Echo & The Bunnymen Biography

Echo & the Bunnymen are an English rock band formed in Liverpool in 1978. The original line-up consisted of vocalist Ian McCulloch, guitarist Will Sergeant and bassist Les Pattinson. By 1980, Pete de Freitas joined as the band's drummer.History Early years Ian McCulloch began his career in 1977, as one third of the Crucial Three, a bedroom band which also featured Julian Cope and Pete Wylie. When Wylie left, McCulloch and Cope formed the short-lived A Shallow Madness with drummer Dave Pickett and organist Paul Simpson, during which time such songs as "Read It in Books", "Robert Mitchum", "You Think It's Love" and "Spacehopper" were written by the pair. When Cope fired McCulloch from the ban...
Echo & the Bunnymen are an English rock band formed in Liverpool in 1978. The original line-up consisted of vocalist Ian McCulloch, guitarist Will Sergeant and bassist Les Pattinson. By 1980, Pete de Freitas joined as the band's drummer.


Early years

Ian McCulloch began his career in 1977, as one third of the Crucial Three, a bedroom band which also featured Julian Cope and Pete Wylie. When Wylie left, McCulloch and Cope formed the short-lived A Shallow Madness with drummer Dave Pickett and organist Paul Simpson, during which time such songs as "Read It in Books", "Robert Mitchum", "You Think It's Love" and "Spacehopper" were written by the pair. When Cope fired McCulloch from the band, A Shallow Madness changed their name to The Teardrop Explodes, and McCulloch joined forces with guitarist Will Sergeant and bass player Les Pattinson to form Echo & the Bunnymen. This early incarnation of the band featured a drum machine, assumed by many to be "Echo", though this has been denied by the band. In the 1982 book Liverpool Explodes!, Will Sergeant explained the origin of the band's name:

We had this mate who kept suggesting all these names like The Daz Men or Glisserol and the Fan Extractors. Echo and the Bunnymen was one of them. I thought it was just as stupid as the rest.

In November 1978, Echo & the Bunnymen made their debut at Liverpool's Eric's Club, appearing as the opening act for The Teardrop Explodes. The band played one song, a 20-minute version of "Monkeys" which was entitled "I Bagsy Yours" at the time.

Echo & the Bunnymen's debut single "The Pictures on My Wall" was released on Bill Drummond & David Balfe's Zoo Records in May 1979, the B-side being the McCulloch/Cope collaboration "Read It in Books" (also recorded by The Teardrop Explodes approximately six months later as the B-side of their final Zoo Records single "Treason"). McCulloch has denied, on more than one occasion, that Cope had any involvement with the writing of this song.

With the group now gaining wider attention, they were invited to record a four-song set for the BBC'S John Peel Show on August 22, at which time they were still using a drum machine. This was the first of six live sets they would cut for the Peel show between 1979 and 1983.
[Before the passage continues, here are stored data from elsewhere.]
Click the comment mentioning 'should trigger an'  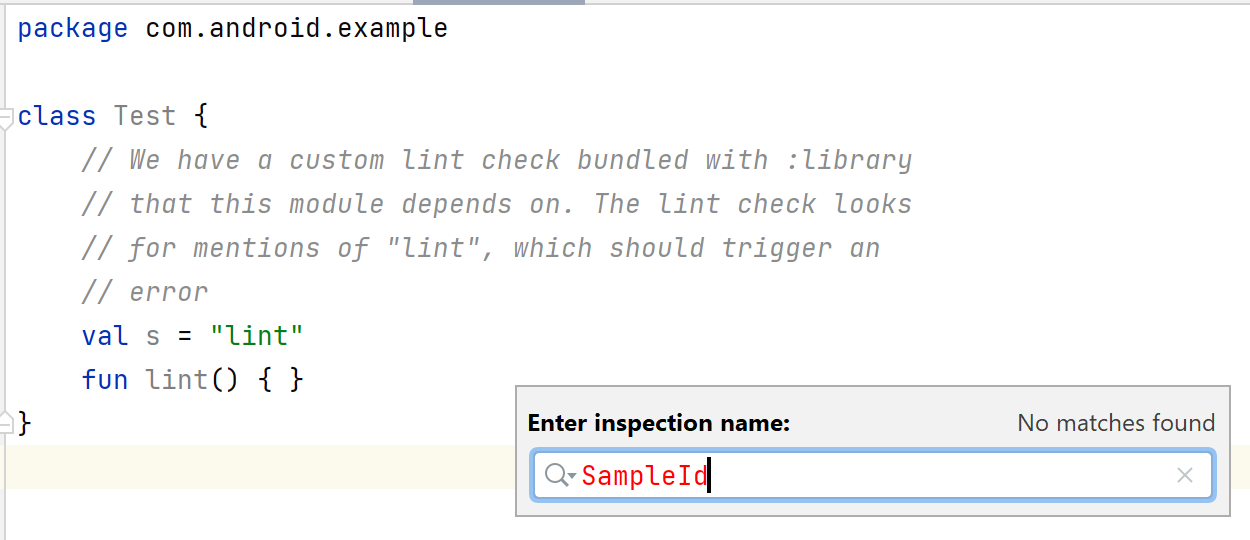481,248
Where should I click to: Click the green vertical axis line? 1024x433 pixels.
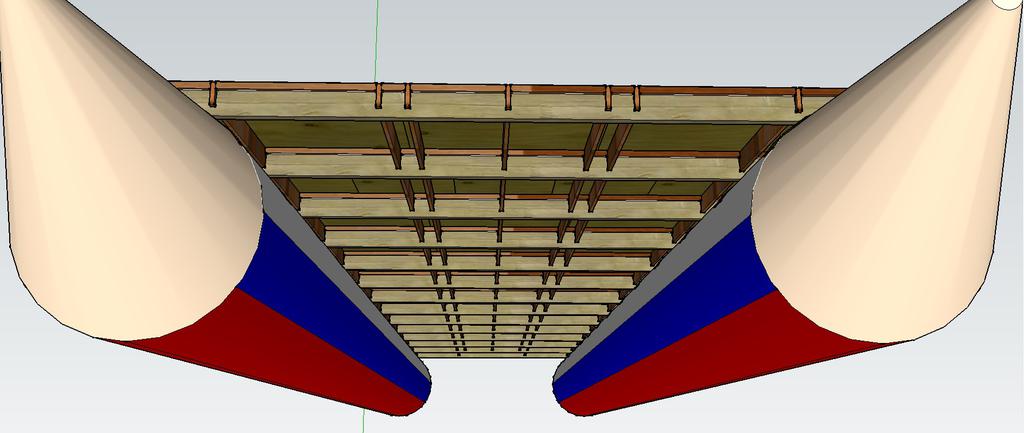coord(377,40)
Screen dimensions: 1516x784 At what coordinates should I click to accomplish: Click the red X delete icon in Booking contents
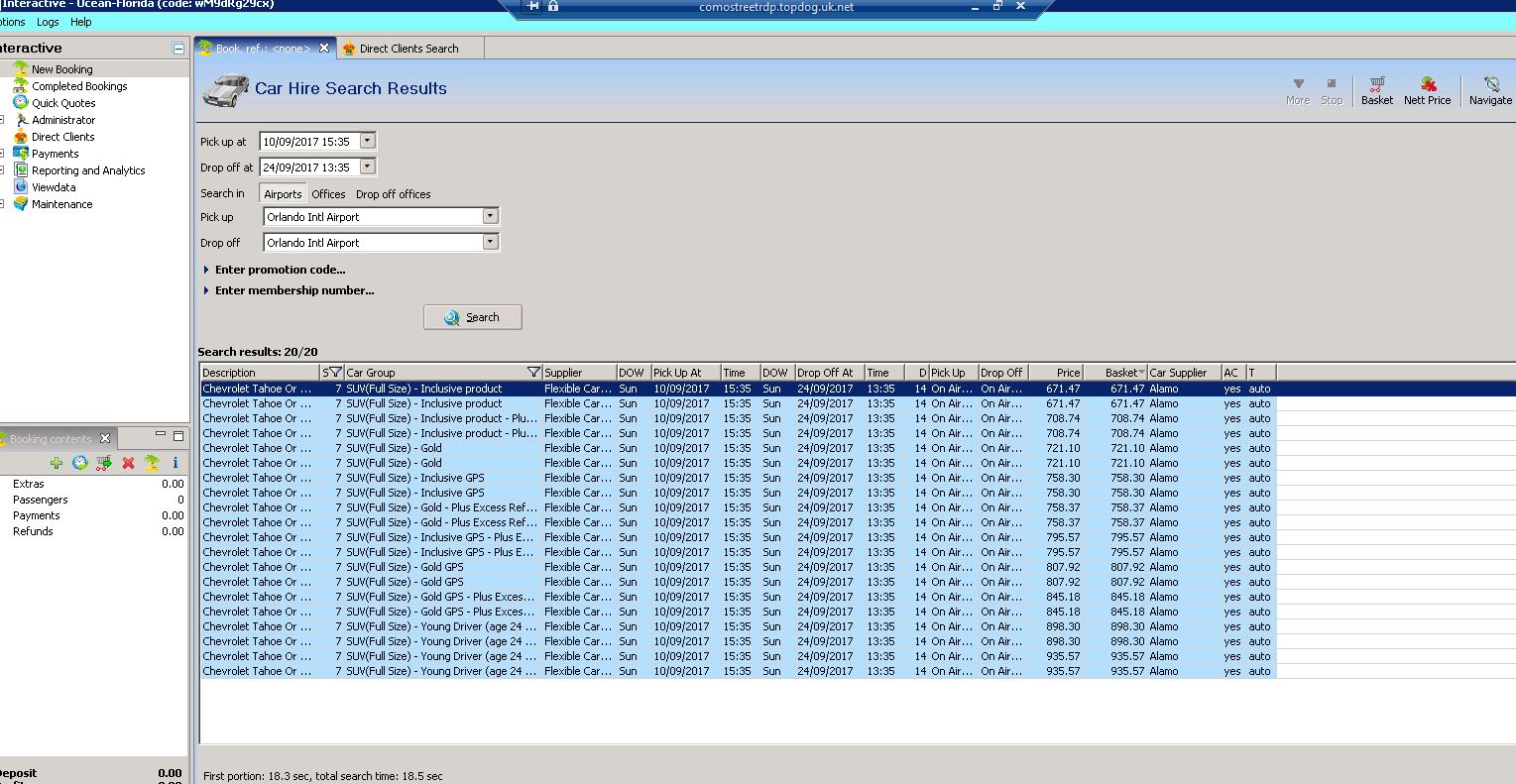[x=128, y=463]
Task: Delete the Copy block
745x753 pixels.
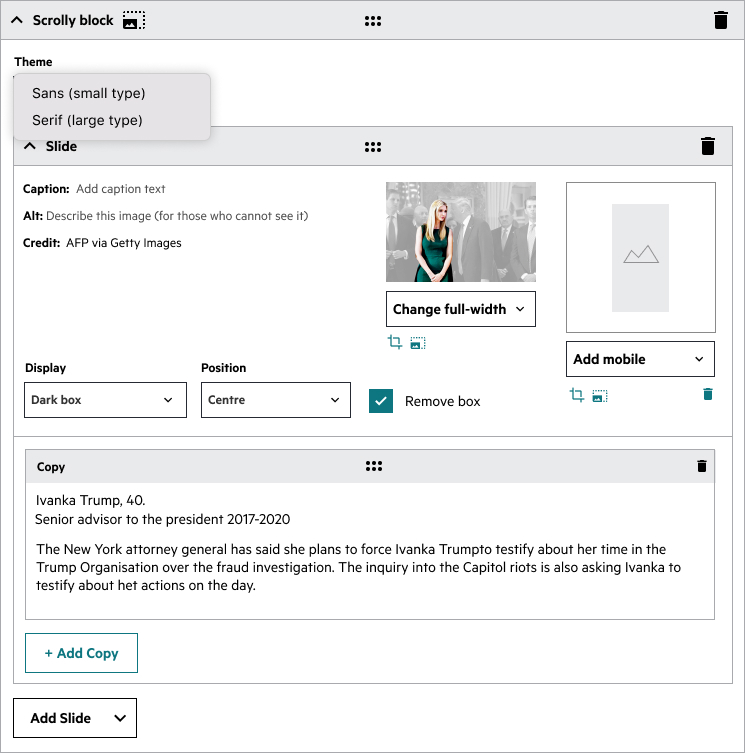Action: [x=702, y=466]
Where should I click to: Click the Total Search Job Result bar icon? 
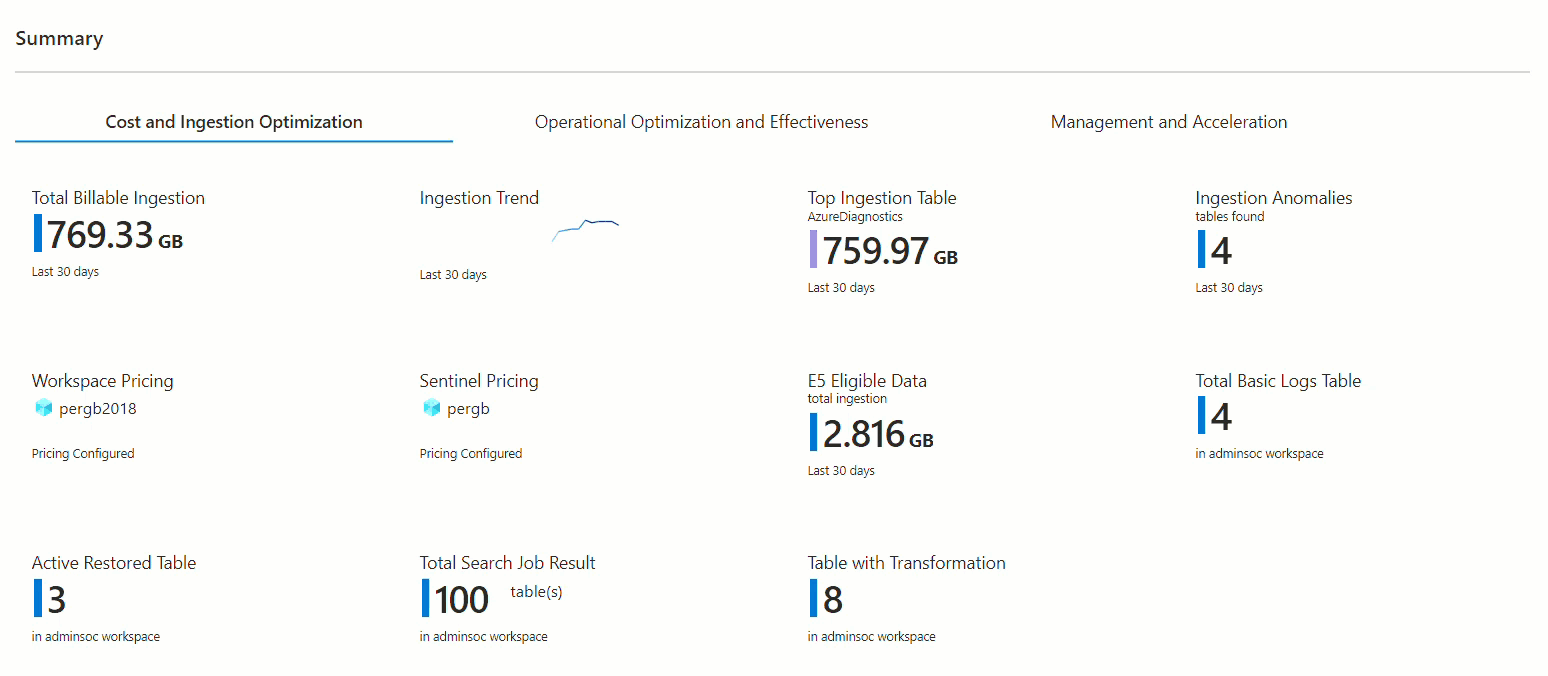pyautogui.click(x=427, y=598)
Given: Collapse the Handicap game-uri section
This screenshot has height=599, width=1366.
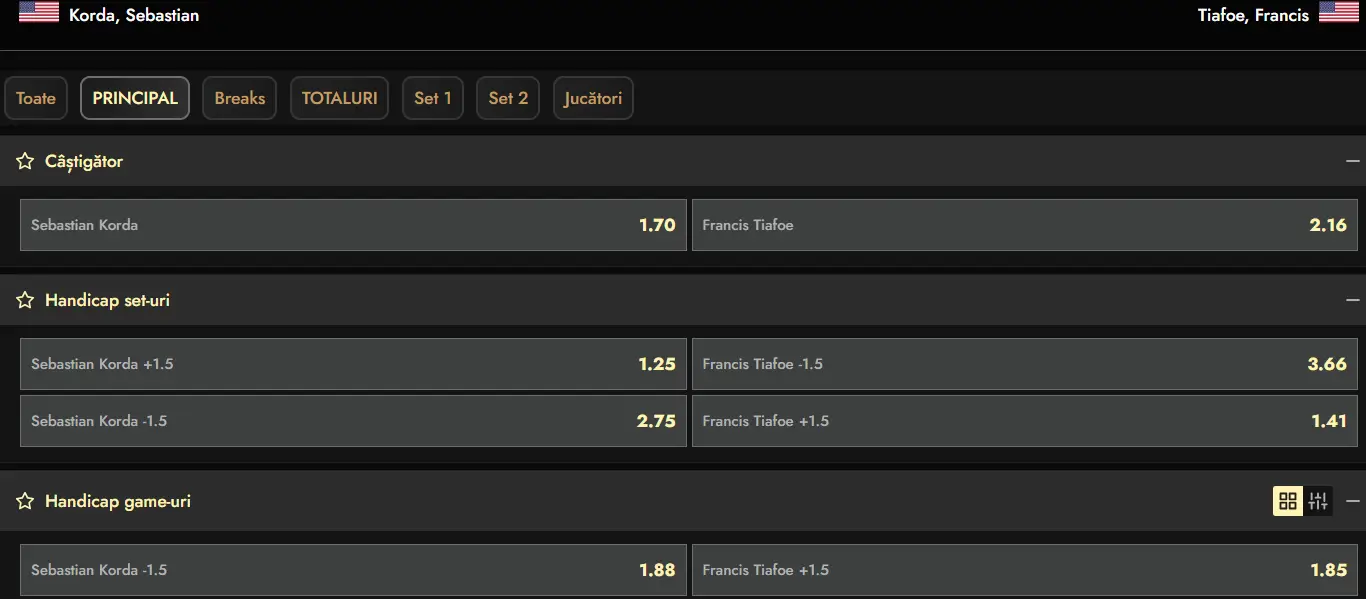Looking at the screenshot, I should pos(1353,501).
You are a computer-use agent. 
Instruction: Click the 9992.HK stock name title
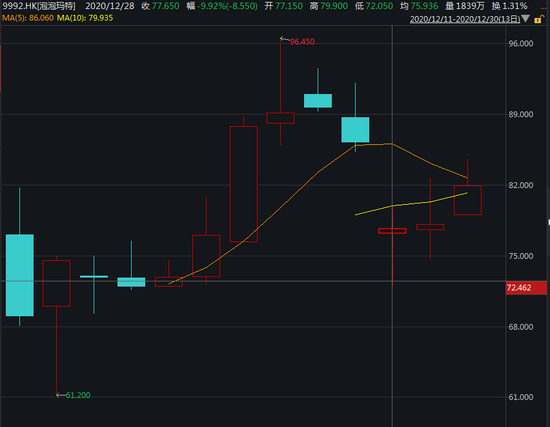tap(39, 6)
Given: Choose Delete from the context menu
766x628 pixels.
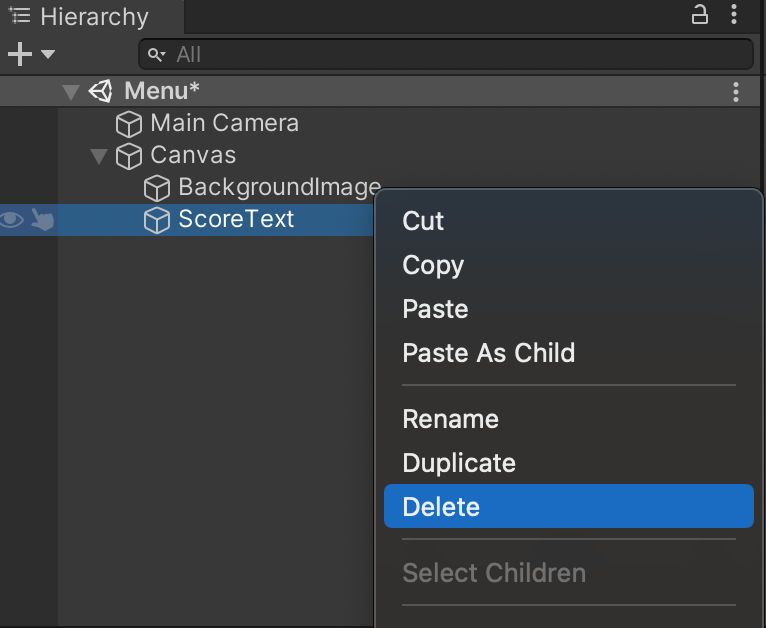Looking at the screenshot, I should 441,507.
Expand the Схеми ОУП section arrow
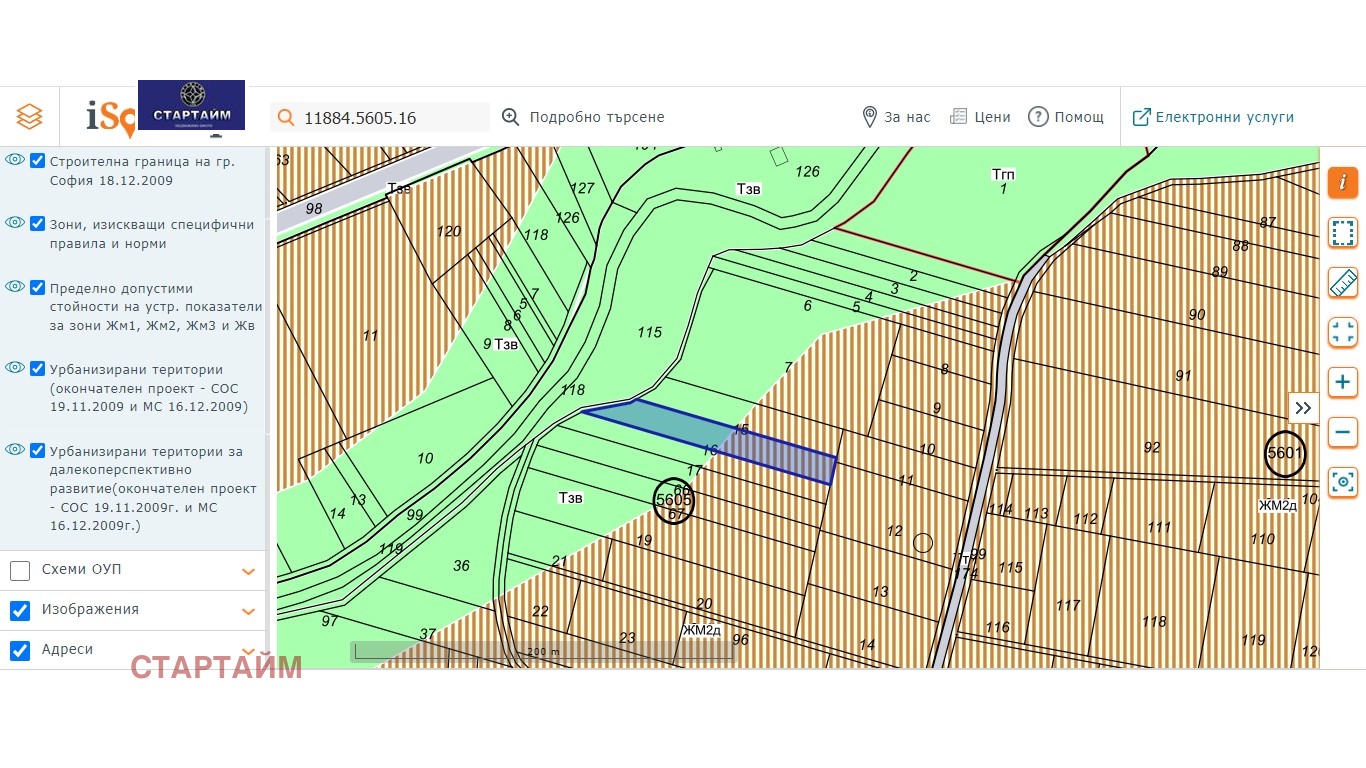 249,571
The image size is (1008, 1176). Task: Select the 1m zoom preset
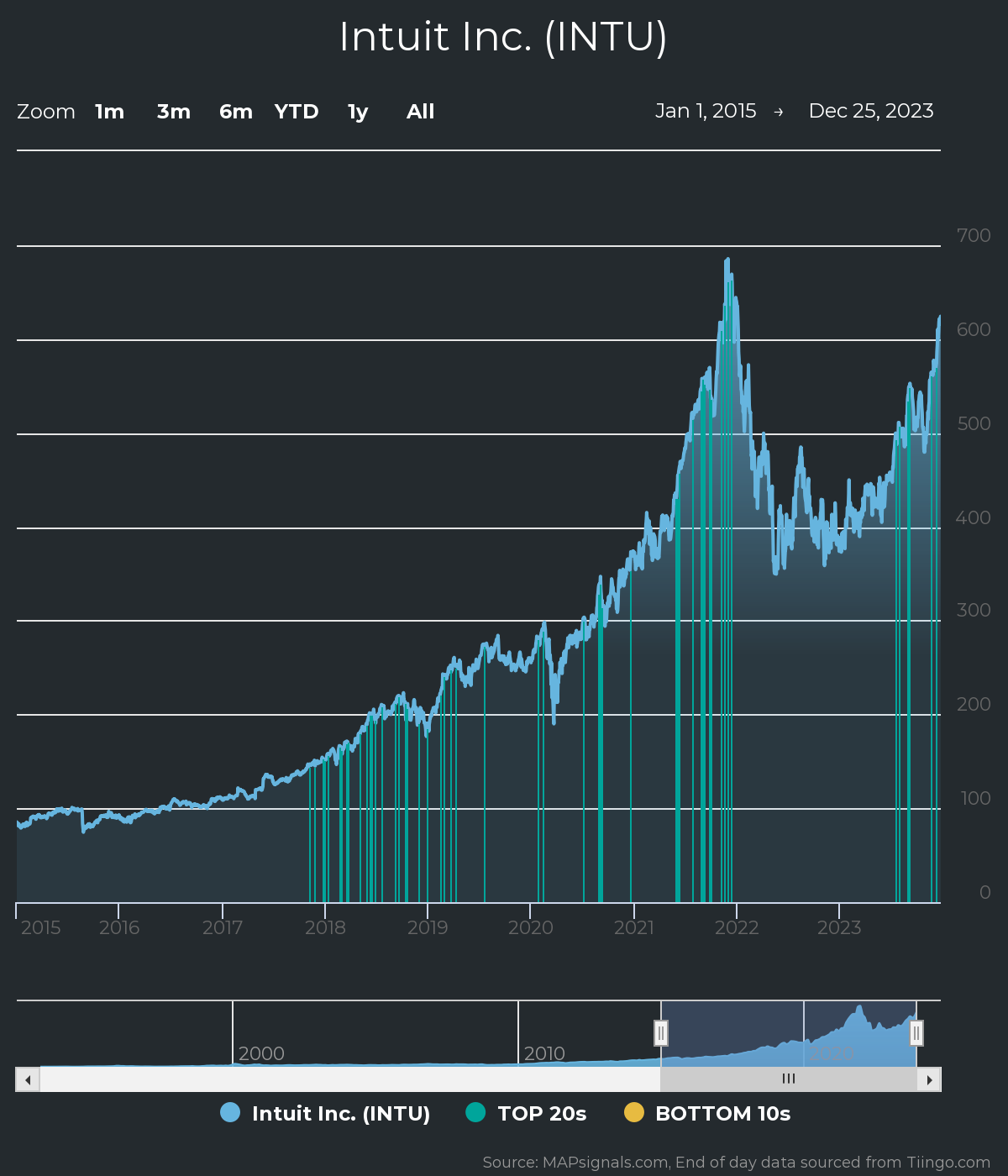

By the time of their debut album, 1980's Crocodiles (July 1980), the drum machine had been replaced by Trinidad-born Pete de Freitas. Unlike the other band members, who were from working class Liverpool families, de Freitas was considered "posh" - he came from an affluent background, grew up in the south of England, and attended an elite private school, but his affable and outgoing manner was a welcome addition for his famously fractious bandmates.

De Freitas met the trio at their September 15, 1979 gig at Eric's in Liverpool and immediately joined the band, but his October 12 live debut with them at London's Electric Ballroom was less than auspicious. Supporting hugely popular ska bands Madness and Bad Manners, the Bunnymen proved an uncomfortable fit, and they were booed off after just two songs.

"Rescue" (produced by Ian Broudie), the lead single from the album, reached No. 62 on the UK singles chart but the album (co-produced by manager Bill Drummond and his business partner David Balfe (The Teardrop Explodes) broke into the Top 20, reaching No. 17, and garnered wide critical acclaim.

Eschewing the traditional "pin-up" cover shot, Crocodiles featured an atmospheric cover image, which showed the band posed in a mysterious woodland setting, lit by hidden coloured lights. Designed by Martyn Atkins and photographed by Brian Griffin, it became the first in a coordinated series of elemental-themed album covers by Atkins and Griffin, which spanned their first four LPs, each depicting the band posed at some distance from the camera, in a visually striking natural setting -- a forest (Crocodiles), a beach at sunset (Heaven Up Here), a frozen waterfall in Iceland (Porcupine) and a subterranean river (Ocean Rain). It would not be until their fifth, self-titled album that the band employed a traditional group portrait.

Shine So Hard

The band embarked on their first major concert tour between September and December 1980 to promote Crocodiles, supported by London band The Sound, during which they performed their first European concerts in France, The Netherlands and Germany. The end of the Camo tour was followed by a four-month break, mainly dedicated to the preparation and recording of their second LP.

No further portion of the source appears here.